Chapter 2 is an excellent dive into some of the more unfamiliar and confusing features emulated by terminal emulators.
It would be neat to have an equivalent set-up using a GUI toolkit instead, but the terminal is good enough to work with.
In a broader sense, it's pretty frustrating to know that we are still emulating features (like ctrl-[s,q]) that only really made sense in the context of a physical terminal. The amount of work and frustration we could save with a modern equivalent to terminal emulators (without historical baggage) would be really significant.
> The amount of work and frustration we could save with a modern equivalent to terminal emulators (without historical baggage) would be really significant.
This has been occupying my mind for over a decade, but I can't come up with a design that I like.

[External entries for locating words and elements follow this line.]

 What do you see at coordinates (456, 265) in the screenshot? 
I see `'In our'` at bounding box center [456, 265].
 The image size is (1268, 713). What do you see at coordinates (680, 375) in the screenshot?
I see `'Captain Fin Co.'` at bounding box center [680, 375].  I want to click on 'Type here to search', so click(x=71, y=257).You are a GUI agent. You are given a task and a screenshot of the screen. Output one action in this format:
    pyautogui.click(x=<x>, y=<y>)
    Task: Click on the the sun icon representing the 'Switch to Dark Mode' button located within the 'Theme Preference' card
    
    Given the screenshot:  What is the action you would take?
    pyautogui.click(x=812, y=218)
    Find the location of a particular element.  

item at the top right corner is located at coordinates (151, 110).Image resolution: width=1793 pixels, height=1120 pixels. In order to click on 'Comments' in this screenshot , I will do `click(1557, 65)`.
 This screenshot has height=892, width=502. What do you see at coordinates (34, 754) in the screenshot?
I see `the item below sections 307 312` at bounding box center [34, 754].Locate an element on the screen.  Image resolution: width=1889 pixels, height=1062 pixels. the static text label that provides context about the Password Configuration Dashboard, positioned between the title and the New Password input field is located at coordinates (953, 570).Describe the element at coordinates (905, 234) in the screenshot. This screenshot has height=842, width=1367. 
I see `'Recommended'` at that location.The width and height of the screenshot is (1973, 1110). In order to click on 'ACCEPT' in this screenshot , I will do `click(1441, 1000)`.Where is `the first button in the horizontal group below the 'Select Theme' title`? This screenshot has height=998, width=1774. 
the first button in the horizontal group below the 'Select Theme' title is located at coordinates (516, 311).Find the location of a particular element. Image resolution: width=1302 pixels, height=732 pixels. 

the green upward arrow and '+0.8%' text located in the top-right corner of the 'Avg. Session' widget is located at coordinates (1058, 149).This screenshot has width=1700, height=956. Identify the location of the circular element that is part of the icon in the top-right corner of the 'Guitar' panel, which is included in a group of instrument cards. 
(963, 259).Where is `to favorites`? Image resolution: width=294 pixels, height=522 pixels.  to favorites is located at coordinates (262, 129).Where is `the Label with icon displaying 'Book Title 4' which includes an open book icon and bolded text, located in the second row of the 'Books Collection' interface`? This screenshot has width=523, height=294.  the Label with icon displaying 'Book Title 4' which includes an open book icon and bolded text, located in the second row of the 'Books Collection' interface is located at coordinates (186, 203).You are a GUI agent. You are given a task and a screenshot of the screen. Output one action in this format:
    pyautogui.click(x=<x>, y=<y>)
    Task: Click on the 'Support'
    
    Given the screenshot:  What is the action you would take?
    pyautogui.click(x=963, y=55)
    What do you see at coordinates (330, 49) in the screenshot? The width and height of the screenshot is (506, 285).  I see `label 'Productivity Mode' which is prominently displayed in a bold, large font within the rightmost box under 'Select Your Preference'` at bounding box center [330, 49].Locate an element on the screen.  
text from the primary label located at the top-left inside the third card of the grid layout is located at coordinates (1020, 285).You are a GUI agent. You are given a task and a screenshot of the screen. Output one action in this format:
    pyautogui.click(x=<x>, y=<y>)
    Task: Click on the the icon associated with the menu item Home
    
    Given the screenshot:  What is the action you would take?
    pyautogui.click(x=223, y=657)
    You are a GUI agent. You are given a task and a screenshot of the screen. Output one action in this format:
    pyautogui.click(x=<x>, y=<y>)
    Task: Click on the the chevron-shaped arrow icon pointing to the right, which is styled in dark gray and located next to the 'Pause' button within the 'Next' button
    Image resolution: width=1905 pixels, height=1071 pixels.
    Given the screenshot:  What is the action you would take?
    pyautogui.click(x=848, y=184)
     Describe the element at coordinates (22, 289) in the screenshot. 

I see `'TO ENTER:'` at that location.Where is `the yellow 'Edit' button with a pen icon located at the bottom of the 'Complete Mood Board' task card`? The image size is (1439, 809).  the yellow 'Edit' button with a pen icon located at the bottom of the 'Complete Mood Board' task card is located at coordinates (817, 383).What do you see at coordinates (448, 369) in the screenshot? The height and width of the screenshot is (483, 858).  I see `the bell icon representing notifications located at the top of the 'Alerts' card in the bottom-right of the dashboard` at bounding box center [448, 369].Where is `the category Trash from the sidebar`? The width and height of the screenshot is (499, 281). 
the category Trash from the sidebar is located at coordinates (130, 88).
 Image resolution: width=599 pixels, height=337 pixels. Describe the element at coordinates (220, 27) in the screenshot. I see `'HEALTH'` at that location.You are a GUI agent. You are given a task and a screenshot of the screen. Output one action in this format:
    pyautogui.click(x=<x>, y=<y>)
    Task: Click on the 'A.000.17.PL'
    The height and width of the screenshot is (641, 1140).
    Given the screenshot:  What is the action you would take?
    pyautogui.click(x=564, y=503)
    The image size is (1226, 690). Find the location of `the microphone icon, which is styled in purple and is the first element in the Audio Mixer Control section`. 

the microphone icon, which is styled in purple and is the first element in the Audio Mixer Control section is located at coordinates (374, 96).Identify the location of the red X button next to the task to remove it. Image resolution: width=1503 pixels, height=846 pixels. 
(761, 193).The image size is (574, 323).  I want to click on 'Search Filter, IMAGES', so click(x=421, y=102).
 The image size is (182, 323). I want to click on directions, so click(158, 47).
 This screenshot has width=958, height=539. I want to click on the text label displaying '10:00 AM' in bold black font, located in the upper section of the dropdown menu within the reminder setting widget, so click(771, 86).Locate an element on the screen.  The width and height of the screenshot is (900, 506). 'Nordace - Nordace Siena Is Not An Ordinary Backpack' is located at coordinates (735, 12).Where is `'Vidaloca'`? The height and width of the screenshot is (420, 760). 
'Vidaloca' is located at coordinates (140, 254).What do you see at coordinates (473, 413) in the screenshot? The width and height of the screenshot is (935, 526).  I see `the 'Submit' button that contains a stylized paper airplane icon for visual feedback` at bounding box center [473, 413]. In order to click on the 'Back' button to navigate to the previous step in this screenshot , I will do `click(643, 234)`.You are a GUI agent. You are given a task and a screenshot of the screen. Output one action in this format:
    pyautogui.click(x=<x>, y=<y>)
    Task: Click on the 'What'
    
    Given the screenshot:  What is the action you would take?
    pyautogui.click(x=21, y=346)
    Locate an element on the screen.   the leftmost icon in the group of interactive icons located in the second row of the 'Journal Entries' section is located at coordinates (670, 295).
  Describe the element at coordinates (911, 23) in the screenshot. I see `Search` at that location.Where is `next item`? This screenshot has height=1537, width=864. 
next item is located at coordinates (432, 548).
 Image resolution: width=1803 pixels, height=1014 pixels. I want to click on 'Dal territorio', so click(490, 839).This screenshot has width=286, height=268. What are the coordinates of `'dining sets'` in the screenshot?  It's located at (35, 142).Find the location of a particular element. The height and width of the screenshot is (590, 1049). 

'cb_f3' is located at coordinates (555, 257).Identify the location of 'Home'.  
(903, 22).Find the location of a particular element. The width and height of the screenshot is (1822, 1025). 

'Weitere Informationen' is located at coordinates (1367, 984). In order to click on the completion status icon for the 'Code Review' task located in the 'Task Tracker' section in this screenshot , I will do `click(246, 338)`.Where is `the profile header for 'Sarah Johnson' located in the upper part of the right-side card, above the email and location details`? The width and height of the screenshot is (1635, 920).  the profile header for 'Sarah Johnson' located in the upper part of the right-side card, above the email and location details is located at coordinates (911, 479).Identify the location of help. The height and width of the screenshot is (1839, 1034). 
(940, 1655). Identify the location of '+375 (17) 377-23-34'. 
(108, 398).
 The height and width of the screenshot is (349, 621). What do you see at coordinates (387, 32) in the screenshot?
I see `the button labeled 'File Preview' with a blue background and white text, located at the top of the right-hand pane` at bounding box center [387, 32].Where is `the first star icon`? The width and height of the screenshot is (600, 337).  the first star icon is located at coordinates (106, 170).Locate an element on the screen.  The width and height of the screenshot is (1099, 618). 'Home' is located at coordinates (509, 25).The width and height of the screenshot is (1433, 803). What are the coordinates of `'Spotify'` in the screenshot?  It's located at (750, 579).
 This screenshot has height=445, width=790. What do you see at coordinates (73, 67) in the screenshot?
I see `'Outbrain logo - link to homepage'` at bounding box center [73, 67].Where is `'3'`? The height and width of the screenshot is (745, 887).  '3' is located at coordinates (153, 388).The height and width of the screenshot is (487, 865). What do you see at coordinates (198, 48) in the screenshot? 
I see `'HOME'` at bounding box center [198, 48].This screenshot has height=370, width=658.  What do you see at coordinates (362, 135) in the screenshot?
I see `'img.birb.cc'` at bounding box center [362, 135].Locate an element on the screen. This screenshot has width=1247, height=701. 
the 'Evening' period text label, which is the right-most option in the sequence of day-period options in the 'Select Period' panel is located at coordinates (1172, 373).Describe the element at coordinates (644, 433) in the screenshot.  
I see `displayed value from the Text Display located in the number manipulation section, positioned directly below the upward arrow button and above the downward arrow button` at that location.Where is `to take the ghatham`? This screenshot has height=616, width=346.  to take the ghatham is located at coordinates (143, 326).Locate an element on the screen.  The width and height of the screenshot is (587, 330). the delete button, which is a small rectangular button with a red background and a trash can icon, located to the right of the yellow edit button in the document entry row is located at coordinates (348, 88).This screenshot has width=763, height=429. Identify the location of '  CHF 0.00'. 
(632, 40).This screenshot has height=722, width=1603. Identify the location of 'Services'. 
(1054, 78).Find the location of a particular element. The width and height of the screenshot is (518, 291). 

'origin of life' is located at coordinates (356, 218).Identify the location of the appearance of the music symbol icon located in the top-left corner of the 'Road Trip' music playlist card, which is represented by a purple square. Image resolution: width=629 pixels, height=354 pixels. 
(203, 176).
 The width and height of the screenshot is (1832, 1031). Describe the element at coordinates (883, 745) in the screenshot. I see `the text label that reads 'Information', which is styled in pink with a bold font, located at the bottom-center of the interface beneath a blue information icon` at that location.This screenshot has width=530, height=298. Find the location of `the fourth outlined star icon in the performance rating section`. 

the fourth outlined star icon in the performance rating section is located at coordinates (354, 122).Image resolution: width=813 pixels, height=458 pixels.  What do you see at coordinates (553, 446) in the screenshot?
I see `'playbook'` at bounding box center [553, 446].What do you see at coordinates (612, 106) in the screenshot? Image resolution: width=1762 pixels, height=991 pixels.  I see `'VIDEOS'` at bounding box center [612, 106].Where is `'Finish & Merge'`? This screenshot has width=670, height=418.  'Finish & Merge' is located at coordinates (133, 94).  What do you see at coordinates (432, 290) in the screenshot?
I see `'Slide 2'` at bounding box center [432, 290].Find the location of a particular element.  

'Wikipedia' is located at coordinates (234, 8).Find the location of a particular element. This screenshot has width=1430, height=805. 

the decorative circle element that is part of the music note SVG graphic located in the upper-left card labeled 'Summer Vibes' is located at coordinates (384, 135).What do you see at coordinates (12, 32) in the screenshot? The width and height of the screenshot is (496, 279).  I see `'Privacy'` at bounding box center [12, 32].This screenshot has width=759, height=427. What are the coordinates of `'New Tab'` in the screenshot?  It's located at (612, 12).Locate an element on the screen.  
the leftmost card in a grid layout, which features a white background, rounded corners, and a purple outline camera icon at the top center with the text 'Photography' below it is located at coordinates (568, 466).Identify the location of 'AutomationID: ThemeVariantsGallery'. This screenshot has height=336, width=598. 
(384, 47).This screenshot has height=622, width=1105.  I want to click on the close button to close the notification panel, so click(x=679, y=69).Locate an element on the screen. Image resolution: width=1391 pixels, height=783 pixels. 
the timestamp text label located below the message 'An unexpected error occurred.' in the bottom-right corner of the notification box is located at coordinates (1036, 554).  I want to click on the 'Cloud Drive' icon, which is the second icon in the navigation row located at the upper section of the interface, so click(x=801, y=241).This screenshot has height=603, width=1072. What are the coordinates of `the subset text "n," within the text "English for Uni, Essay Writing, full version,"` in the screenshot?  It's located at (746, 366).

For "TUI" apps: something like a GUI toolkit, but should remain reasonably performant over a poor connection (think how mosh tries to hide input latency), and the wire protocol should be something you can bang out in bash.
For shells: the shell should not be concerned with things like keyboard shortcuts, line wrapping, or positioning the cursor - this should be done on the client (terminal). You should be able to set a proportional font, if that's what you like. The shell should be able to trivially request displaying a picture, report on the status of a background task, or present an interactive progress bar.
Maybe this is two different projects / efforts, maybe one can build on top of another.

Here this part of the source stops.